Desde que estalló el fenómeno de las series, hay unas pocas que se han ganado la categoría de "intocables", es decir, que tienen tanto apoyo popular y virtual que se hace enormemente difícil mantener un debate con bastantes matices sobre su recorrido. No hay duda de que Juego de Tronos es uno de esos ejemplos más flagrantes. La primera pregunta que se hace todo el mundo sobre ella, sea o no fiel a la causa, es cómo se explica su éxito, porque sobre el papel, no lo tenía fácil. Para empezar, porque el género de la espada y brujería nunca ha sido de masas, pero sobre todo porque todo relato que acaba incurriendo en el hecho fantástico acaba teniendo que dar más explicaciones de las necesarias. No olvidemos que esta serie contiene, entre sus atractivos, ni más ni menos que dragones y zombis.

La respuesta, en su formulación más sintética, radica en la mística de los libros de George R.R. Martin, en sus muy contemporáneas lecturas políticas, y en su hábil conjugación de dos elementos fundamentales para la comercialidad moderna: sexo y violencia. Dicho de otra manera, es una serie que puede enganchar al intelectual y al evasivo, al adolescente y sus padres, los mitómanos y los descreídos. Para algunos, es la culminación de la capacidad de numerosos géneros para explicar el mundo; para otros, es un Dallas medievalitzado capaz del más imprevisto de los giros narrativos. Para todos, al final, es un must, una cita ineludible, aquello que tienes que ver para poder tuitear, opinar, criticar o valorar con voracidad.

El éxito de Juego de tronos radica en la hábil conjugación de dos elementos fundamentales para la comercialidad moderna: sexo y violencia

Hoy que se estrenará la séptima y penúltima temporada, es un buen momento para hablar de su camino previo. Después de la muy hitchockiana idea de matar al teórico protagonista de la función en el penúltimo capítulo de la primera, Juego de Tronos ha sido la crónica de un aplazamiento: el de la gran guerra entre unos metafóricos Oriente y Occidente que, a su vez, libran numerosas batallas internas para la legitimación del poder. Sin olvidar la persistente amenaza de este invierno en la forma de unos enigmáticos seres sobrenaturales, los caminantes blancos. Fuego y hielo, luz y oscuridad, vida y muerte. Cada balance de temporada de esta serie ha sido casi un greatest hits de los momentos más impactantes, como despreciando el notable poder de convicción de algunas de sus escenas más intimistas, que a menudo tienen un lirismo de inspiración clásica poco habitual en la televisión actual, y obviando en muchos casos las (evidentes) irregularidades narrativas. No, Juego de Tronos no es ninguna obra maestra: tiende al adocenamiento de tramas (a veces por la fidelidad a unos libros que, afortunadamente, dejaron de condicionar los guiones a partir de la sexta temporada), hay episodios que, queriendo transitar hacia algún lugar, olvidan la necesaria autonomía dramática; y tiene soluciones visuales que quieren resultar espectaculares pero sobrevaloran el poder de la técnica. En este sentido, los escenarios gerundenses dieron fe de que no todas las campanas digitales se parecen a las de verdad.
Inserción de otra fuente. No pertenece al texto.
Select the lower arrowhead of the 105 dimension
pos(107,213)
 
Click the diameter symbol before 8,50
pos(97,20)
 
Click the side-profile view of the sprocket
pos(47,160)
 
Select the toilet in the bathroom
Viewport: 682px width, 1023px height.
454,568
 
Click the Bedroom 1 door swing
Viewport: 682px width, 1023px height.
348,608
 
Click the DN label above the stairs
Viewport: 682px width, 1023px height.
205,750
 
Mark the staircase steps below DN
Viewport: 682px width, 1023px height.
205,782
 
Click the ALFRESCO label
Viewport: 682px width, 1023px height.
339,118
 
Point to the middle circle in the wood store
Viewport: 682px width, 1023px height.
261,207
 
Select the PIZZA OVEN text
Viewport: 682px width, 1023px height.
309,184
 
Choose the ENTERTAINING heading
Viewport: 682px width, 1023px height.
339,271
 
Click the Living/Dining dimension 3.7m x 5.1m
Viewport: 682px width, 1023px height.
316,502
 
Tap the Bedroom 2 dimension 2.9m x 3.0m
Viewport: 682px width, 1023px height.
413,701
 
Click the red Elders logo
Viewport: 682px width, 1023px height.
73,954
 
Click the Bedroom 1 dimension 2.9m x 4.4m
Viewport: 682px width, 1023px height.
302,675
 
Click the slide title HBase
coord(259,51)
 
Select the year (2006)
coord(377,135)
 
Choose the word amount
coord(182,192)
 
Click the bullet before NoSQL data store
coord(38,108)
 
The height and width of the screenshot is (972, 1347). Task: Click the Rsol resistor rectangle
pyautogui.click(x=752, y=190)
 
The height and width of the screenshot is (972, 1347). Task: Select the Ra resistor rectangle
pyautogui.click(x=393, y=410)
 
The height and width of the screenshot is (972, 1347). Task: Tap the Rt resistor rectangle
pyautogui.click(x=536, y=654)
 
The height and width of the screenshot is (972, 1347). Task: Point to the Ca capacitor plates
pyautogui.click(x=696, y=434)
Juego de Tronos también ha sido la crónica de un aplazamiento: la gran guerra entre unos metafóricos Oriente y Occidente, que entregan numerosas batallas internas para la legitimación del poder

Y otra pregunta muy frecuente: ¿la séptima temporada, qué? Pues de entrada tiene el reto de hacer valer la reducción de capítulos (la que se acaba de estrenar tendrá siete, y la final, seis) para ganar dinamismo argumental y, también, concisión narrativa. Ir al grano le irá muy bien a una serie que, sobre todo en la cuarta y quinta temporadas, era víctima de su propio poliedro de tramas y personajes. Tiene que haber el choque de trenes entre Cersei Lannister y Daenerys Targaryen, la definición del papel de Jon Snow y Tyrion Lannister en el futuro de los reinos y la simbólica caída del muro que contiene a los caminantes blancos, aunque eso último tiene mucha pinta de configurar el eje de la octava temporada. Pero pocos pronósticos se pueden hacer, porque esta es una serie que basa gran parte de su potencial en las muertes imprevistas. Se nota que el mismo Martin está detrás de las decisiones creativas, ya que Juego de Tronos se ha erigido en un auténtico dilapidador de las expectativas. He ahí su verdadero legado: en tiempo de series dilatadas y estropeadas por la obsesión de satisfacer a su público, esta producción de HBO ha convertido el pasmo y la frustración en un extraordinario motor narrativo. Gustará más o menos, pero de lo que nadie la podrá acusar nunca es de condescendiente.